CHRONOLOGIE D'UNE INCARCERATION



© Le Soir d’Algérie | Mardi 14 juin 2005


Interpellation de Benchicou à l’aéroport

Mohamed Benchicou est arrivé en août 2003 à Alger en provenance de Paris. Quand il se présente au guichet de la police des frontières, le policier quitte son guichet et va prévenir ses chefs. (Il le confirmera lui-même lors du procès). Des policiers en civil ordonnent à M. Benchicou de les suivre pour procéder à une fouille au corps et de son porte-documents. Dans son porte-documents, ils trouvent des bons de caisse. Les policiers font des photocopies de ces bons et les rendent à M. Benchicou qu'ils laissent partir sans établir de procès-verbal, "avec sans doute le secret espoir de ne pas laisser de traces de ce qui s'apparente à une bavure". Le lendemain, M. Benchicou apprend par le quotidien EL Moudjahid qu'une plainte est déposée contre lui par le ministère des Finances pour transfert de capitaux.

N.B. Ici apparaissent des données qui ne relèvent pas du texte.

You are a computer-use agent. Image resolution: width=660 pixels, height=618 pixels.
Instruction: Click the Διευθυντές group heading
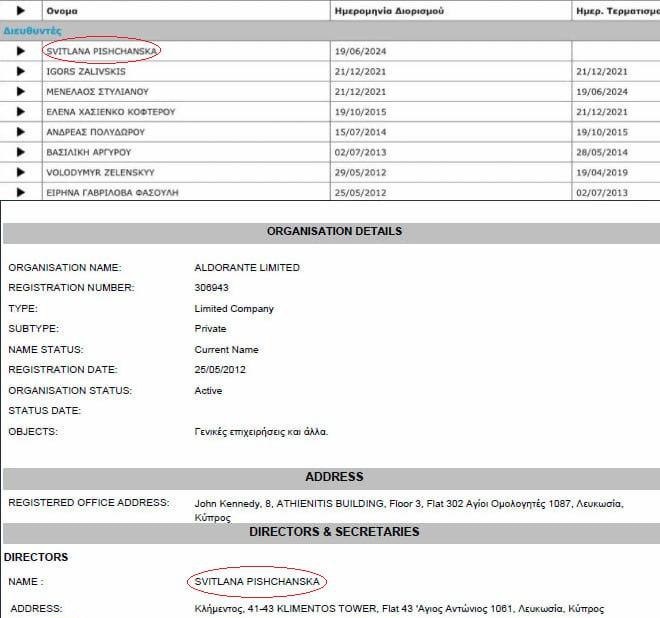(x=33, y=31)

Démenti de la Direction générale des douanes


La Direction des douanes réagit immédiatement en adressant une lettre qu'elle a rendue publique au chef du gouvernement et aux services de sécurité concernés dans laquelle elle déclare sans ambages qu'il n'y a pas de délit, selon la loi en vigueur en Algérie et selon le code des douanes. Mieux, l’institution douanière déclare que la police des frontières a outrepassé ses prérogatives en contrôlant M. Benchicou avant son arrivée à la douane et que même dans le cas d'un délit, c'est à la douane de dresser un P-V et au Trésor de porter plainte. Malgré cela, M. Benchicou est convoqué au commissariat où l'on tente en vain de lui faire signer un procès-verbal (P-V) à titre rétroactif (sanctionnant la fouille à l'aéroport quelques jours plus tôt). Son domicile et celui de sa mère sont perquisitionnés. Il est également convoqué par le juge d'instruction qui le place sous contrôle judiciaire avec retrait du passeport et obligation de se présenter une fois par semaine au tribunal pour signer un registre de présence, en vue de prouver qu'il n'a pas quitté le territoire national.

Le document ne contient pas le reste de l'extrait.